This page describes the proposal to include Observers in ZooKeeper. See https://issues.apache.org/jira/browse/ZOOKEEPER-368
Observers are a type of participant in a ZooKeeper ensemble that do not take part in the underlying atomic broadcast protocol that ZK is built upon. In particular, they do not vote on new proposals and can not become Leaders.
Observers are informed of all committed proposals in zxid order. Observers may issue proposals, and will be told about the outcome.
The main advantage of having Observers is to remove some of the burden of serving clients from ensemble nodes which are more concerned with correctly executing instances of ZAB in a timely fashion. Observers are not a critical component of a ZooKeeper ensemble, and therefore do not have to meet strict timing guarantees. They can therefore be more heavily loaded without fear of jeopardising the liveness of the ensemble.

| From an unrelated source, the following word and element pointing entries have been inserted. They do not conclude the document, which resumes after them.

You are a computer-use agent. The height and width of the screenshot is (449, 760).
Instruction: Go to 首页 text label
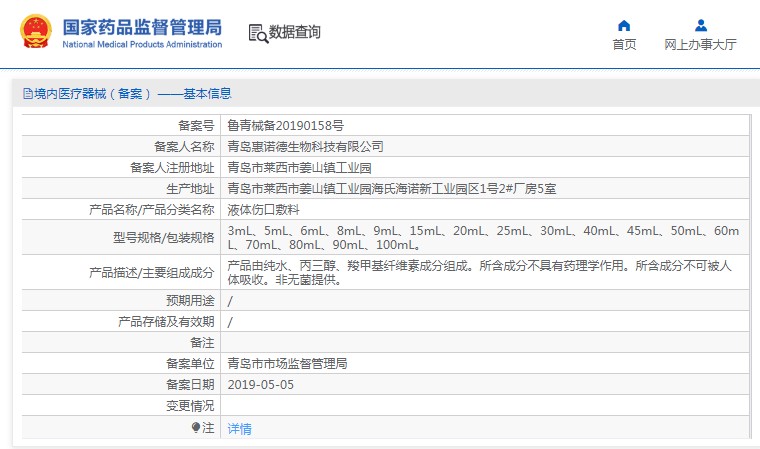coord(624,45)
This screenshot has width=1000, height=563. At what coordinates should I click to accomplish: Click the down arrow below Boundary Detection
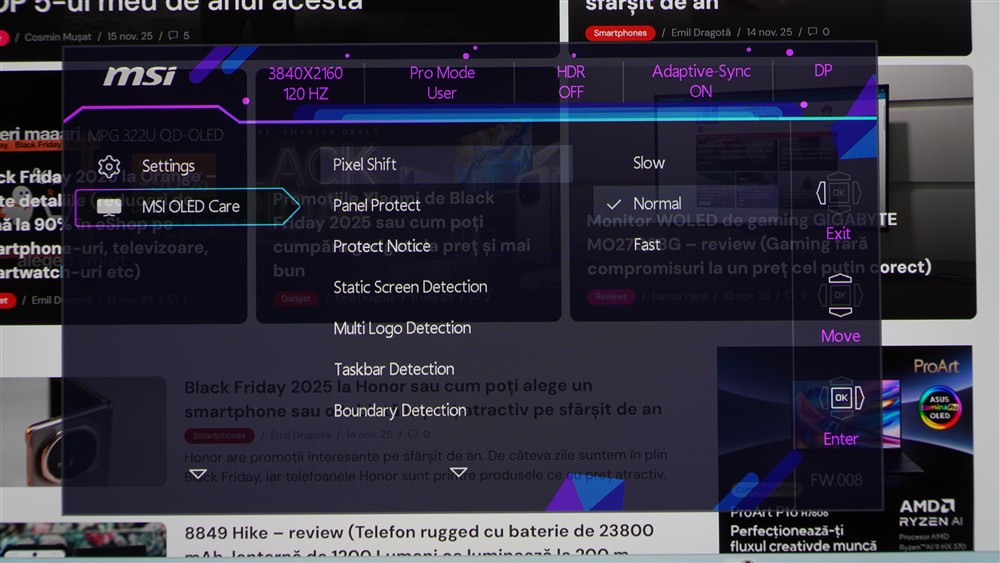(x=458, y=472)
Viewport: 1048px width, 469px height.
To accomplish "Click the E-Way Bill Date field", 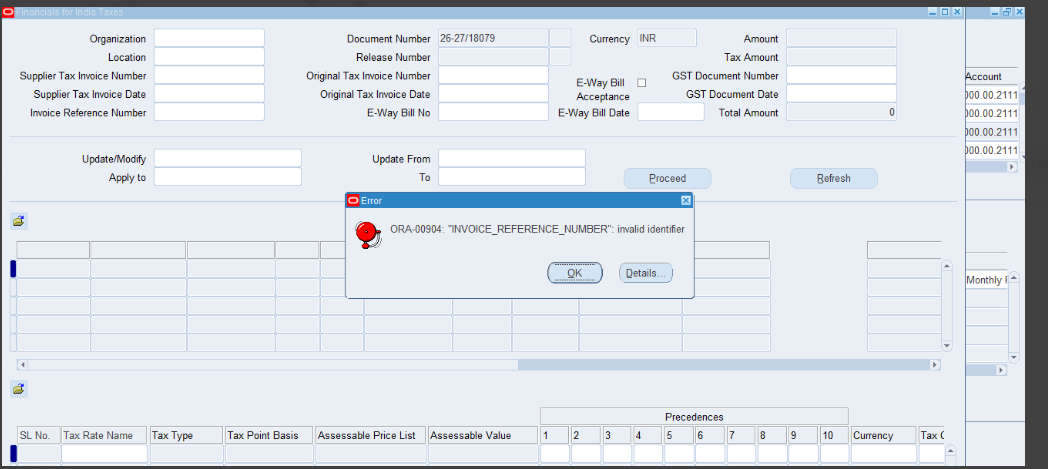I will point(671,112).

This design provides read-scalability; i.e. the ability to add more read-only clients without compromising write performance. Because Observers do not vote or participate in leader elections the only impact of a careful implementation on ensemble performance should be the bookkeeping required to keep track of them at the Leader, plus the messaging costs associated with informing them of committed proposals.
In the current design, where clients can only connect to Followers, attaching too many clients can slow down a Follower or even crash it. The behaviour of clients is such that, like a swarm of insects, they will move to the next Follower which may well suffer the same fate. The performance of the cluster, and eventually its liveness, would be compromised. Observers can insulate the core ensemble against these problems.
- As a datacenter bridge: Forming a ZK ensemble between two datacenters is a problematic endeavour as the high variance in latency between the datacenters could lead to false positive failure detection and partitioning. However if the ensemble runs entirely in one datacenter, and the second datacenter runs only Observers, partitions aren't problematic as the ensemble remains connected. Clients of the Observers may still see and issue proposals.
- As a link to a message bus: Some companies have expressed an interest in using ZK as a component of a persistent reliable message bus. Observers would give a natural integration point for this work: a plug-in mechanism could be used to attach the stream of proposals an Observer sees to a publish-subscribe system, again without loading the core ensemble.
- To support dynamic membership: once dynamic membership is enabled it will be common for nodes that intend to become Followers to connect to the ensemble in order to be ready to be informed of the membership change that admits them. Observers naturally capture the state of being connected but not being part of the voting ensemble.
An Observer is started much like any other ensemble peer. They find and connect to the Leader through the same mechanism as Followers. Instead of sending a FOLLOWERINFO packet, they send an OBSERVERINFO packet which tells the Leader that this is an Observer. The Leader from that point on can distinguish the Observer and doesn't send it any Follower-specific messages.
The Leader and the Observer sync up through the usual mechanism. The Leader then only sends INFORM messages to the Observer which are sent when a proposal has received enough votes to be committed. If the Leader receives an ACK from an Observer, or if the Observer receives a PROPOSAL from a Leader, it's an error.
Clients may connect to the Observer as if it were a Follower, and issue proposals, set watches and so on. The Observer forwards REQUEST packets to the Leader, and commits the resulting proposals once INFORM is received. Observers make the same guarantees about ordering of client proposals that Followers do. Observers will eventually see the whole proposal log due to syncing with the Leader upon every connection attempt.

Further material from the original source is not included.